Ia menatap Raka lama, lalu menunduk mengambil map di meja, seolah tidak terjadi apa-apa. Tapi ketika berjalan keluar, Larissa menahan senyum kecil. Ia tahu, langkahnya barusan menancap dalam di hati Raka.
Beberapa hari berlalu, dan permainan itu makin halus. Larissa mulai muncul di tempat-tempat yang tak terduga kebetulan di kantin yang sama, di lobi ketika Raka tiba, atau di parkiran saat Raka hendak pulang. Semua tampak seperti kebetulan, padahal tidak.
Raka, di sisi lain, mulai resah. Aurelie mulai memperhatikan perubahan sikapnya tatapan kosong, senyum yang terlambat, dan malam-malam di mana ia lebih banyak diam.
Tapi setiap kali Raka mencoba menjauh, Larissa selalu punya cara untuk menariknya kembali. Suatu malam, ia mengirim pesan:
“Aku menemukan sesuatu milikmu.”
Pesan itu diikuti foto sebuah kalung perak kecil dengan inisial “R & L”.

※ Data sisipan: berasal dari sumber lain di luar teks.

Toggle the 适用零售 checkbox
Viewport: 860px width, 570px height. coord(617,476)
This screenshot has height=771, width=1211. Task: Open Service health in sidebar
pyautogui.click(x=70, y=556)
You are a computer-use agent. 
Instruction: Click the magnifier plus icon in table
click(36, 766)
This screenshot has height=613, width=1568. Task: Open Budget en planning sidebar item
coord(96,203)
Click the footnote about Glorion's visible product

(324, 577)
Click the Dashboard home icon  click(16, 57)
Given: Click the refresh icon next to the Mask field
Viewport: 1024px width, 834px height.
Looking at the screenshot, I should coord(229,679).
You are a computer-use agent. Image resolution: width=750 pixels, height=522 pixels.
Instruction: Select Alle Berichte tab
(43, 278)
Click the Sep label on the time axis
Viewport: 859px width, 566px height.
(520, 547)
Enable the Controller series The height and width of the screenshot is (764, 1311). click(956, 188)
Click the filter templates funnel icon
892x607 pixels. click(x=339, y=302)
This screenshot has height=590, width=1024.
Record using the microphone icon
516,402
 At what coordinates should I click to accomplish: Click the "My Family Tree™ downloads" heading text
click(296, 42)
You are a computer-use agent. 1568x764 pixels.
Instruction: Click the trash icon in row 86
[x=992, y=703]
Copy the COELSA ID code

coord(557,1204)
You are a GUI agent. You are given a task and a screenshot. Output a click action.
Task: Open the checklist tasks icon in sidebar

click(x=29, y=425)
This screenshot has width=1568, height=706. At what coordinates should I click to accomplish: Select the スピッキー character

Hati Raka seolah berhenti berdetak. Itu kalung yang ia berikan pada Larissa sebelum pergi bertahun-tahun lalu. “Kau masih menyimpannya?” balasnya cepat.
“Beberapa kenangan terlalu keras kepala untuk dilupakan.”
Larissa menutup ponselnya, tersenyum miring. Ia tahu betul, kalimat itu cukup untuk membuat Raka terjaga semalaman.
Hari Jumat sore, mereka kembali bertemu dalam rapat kecil. Semua berjalan profesional, tapi setiap kali Larissa bicara, Raka tak bisa memalingkan mata.
Ketika rapat usai, Larissa berjalan lebih dulu. Tapi sebelum keluar ruangan, ia berhenti, menoleh sedikit.
“Raka,” katanya lembut, “kau masih suka lagu yang dulu sering kita dengar di taman itu?”
Raka mengerutkan kening. “Lagu yang mana?”
Larissa tersenyum. “Yang selalu kau putar ketika hujan turun. Maybe Tomorrow.”
Ia melangkah pergi meninggalkan Raka dalam diam yang berat. Sesaat kemudian, suara lagu itu benar-benar terputar di kepalanya—lagu lama yang dulu hanya milik mereka berdua.
Raka menunduk, menggenggam kepala. Ia tahu dirinya sedang terseret ke jurang yang sama sekali tak boleh ia dekati, tapi langkahnya tak lagi bisa mundur.
Dan di tempat lain, Larissa menatap langit senja dari balik kaca, bibirnya membentuk senyum getir.
“Sedikit lagi, Raka…” bisiknya, “sedikit lagi, dan kau akan tahu rasanya ditinggalkan oleh dunia yang kau lindungi.”